Edit: Good to see the famous tilting baths still hanging on in there too.


----------



## daimo_45 (Sep 23, 2011)

Security seemed pretty laxed; I only saw two people on site (one in high vis) and I'm not sure if they were security. 

Yes, all the pics with items in are from the small buildings/houses as the wards are gutted to the brickwork. 

That bath freaked me out a bit and when we were entering the room some of the ceiling in the room behind came down for an added sh*t yourself moment!


----------



## UEP-Wales (Sep 23, 2011)

What a fantastic set of photo's! I too got into the asylum game a little too late and went to visit one today which was external only. 

Have to say though, it is a huge shame that these places are being taken down as they too are apart of history in the same way a castle is. For me anyway.


----------



## Foxylady (Sep 24, 2011)

Spiral Architect said:


> ...That's surreal


That's what I thought too. Some amazing pics there. Very nicely documented, daimo.


----------



## highcannons (Sep 24, 2011)

The desolation and destruction seems to echo the sad state of mind of previous tennants!

Thanks for the report


----------



## Flaxington (Sep 25, 2011)

drove in to the live section today, first show houses are up already!


----------



## twiggy123 (Sep 27, 2011)

Great pictures considering how much has gone nice work


----------



## Pincheck (Sep 27, 2011)

well done


----------



## Pixie_Suicide (Oct 1, 2011)

Hang on in there old girl!!  
Lovely photos


----------



## Janey68 (Oct 2, 2011)

This place looks amazing and sad. Great pics really enjoyed them thanx


----------



## sparky. (Oct 4, 2011)

Great pics its heart breaking to see it in this state though


----------



## Lightbuoy (Oct 12, 2011)

Spiral Architect said:


> That's surreal



I had similar thoughts. Seems so odd seeing those concrete arches from this angle -in daylight too!

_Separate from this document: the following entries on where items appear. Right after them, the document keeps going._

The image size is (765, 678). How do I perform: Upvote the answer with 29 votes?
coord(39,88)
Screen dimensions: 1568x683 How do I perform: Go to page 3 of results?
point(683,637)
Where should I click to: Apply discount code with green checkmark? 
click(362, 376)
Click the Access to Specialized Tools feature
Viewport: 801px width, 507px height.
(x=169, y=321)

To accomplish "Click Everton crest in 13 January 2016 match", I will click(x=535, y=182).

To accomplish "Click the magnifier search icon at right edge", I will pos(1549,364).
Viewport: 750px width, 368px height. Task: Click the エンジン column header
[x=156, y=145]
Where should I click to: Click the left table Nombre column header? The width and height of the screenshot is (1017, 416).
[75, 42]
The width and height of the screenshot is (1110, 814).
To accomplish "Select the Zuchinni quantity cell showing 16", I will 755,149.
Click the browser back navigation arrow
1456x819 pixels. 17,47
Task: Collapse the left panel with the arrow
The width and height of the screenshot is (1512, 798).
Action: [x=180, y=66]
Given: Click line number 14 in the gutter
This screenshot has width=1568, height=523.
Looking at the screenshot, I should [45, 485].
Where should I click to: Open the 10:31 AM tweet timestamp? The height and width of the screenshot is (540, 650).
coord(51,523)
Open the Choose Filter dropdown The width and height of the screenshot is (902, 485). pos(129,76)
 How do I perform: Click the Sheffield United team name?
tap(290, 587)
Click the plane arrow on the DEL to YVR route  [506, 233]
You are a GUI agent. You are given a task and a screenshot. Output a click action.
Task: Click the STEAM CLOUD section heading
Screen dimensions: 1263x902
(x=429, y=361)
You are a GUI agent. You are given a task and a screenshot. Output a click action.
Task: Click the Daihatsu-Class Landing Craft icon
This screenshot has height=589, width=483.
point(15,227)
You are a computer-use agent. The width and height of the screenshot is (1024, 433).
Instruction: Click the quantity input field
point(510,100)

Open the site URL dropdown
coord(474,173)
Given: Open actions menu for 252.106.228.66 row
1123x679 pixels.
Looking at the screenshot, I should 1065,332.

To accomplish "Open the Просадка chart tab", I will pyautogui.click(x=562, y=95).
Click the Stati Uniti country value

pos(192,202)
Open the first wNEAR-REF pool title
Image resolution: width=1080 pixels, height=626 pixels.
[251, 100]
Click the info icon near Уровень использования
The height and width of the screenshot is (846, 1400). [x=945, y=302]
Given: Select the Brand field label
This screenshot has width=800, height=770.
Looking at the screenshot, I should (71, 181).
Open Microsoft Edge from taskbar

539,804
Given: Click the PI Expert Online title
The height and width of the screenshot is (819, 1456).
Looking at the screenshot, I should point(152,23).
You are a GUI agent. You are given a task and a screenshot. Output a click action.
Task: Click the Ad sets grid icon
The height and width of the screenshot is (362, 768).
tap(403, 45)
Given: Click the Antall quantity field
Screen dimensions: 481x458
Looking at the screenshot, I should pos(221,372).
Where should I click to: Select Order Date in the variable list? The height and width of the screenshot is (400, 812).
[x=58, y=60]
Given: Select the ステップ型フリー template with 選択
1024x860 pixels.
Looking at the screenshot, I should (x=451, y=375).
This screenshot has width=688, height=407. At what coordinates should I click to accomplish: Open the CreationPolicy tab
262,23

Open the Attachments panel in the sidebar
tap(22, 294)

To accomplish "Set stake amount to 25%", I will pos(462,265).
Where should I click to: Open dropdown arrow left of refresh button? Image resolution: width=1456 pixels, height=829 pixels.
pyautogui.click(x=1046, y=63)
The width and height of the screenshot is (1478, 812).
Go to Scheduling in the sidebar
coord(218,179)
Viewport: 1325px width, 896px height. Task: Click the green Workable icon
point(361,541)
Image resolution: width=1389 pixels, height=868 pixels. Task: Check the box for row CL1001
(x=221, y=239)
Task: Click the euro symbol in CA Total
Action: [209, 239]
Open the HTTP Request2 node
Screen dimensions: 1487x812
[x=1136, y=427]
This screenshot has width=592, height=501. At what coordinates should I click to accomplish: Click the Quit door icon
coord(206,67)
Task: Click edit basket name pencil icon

Sad to see how WP is looking these days -thanks for the update Daimo -excellent effort


----------



## lisa_bunny (Oct 12, 2011)

Thanks for sharing, really enjoyed this set of piccies.


----------



## mookster (Oct 12, 2011)

It's funny thinking those arches haven't seen daylight since the place was built!


----------



## Talularainbow26 (Oct 16, 2011)

fantastic report. Really liked your images, such a shame as others have said.


----------



## PROSNIPER (Oct 25, 2011)

thanks for the post im looking into a vist soon with a friend on here soon 

im hoping its still standing ...


----------



## slidingloopz (Oct 31, 2011)

daimo_45 said:


>



Ahh, the old piano!

Here she is in action. From many moons ago...

http://m00seofd00m.co.uk/oddities/wpam.php


----------



## Foxylady (Oct 31, 2011)

slidingloopz said:


> Ahh, the old piano!
> 
> Here she is in action. From many moons ago...
> 
> http://m00seofd00m.co.uk/oddities/wpam.php



  Love that.


----------



## Section 106 (Nov 5, 2011)

Some great photos there of West Park's last stand against 'change'.

The demolition of asylums in particular represents this conflict of addressing future challenges (in this case housing provision) versus conserving that which grounds us in space and time. The sorry fact is that God isn't making anymore land, and these sprawling structures break every modern regulation in the book. I would love to find an answer that satisfies both camps, but at the moment it can't be done. 

It would be interesting to canvass opinion on the ground, what does the local community ultimately want in this supposed era of 'Localism'?! It really is a terrible shame, and I completely agree with the 'castle' comment.


----------



## ashfu (Nov 7, 2011)

Great set os photos


----------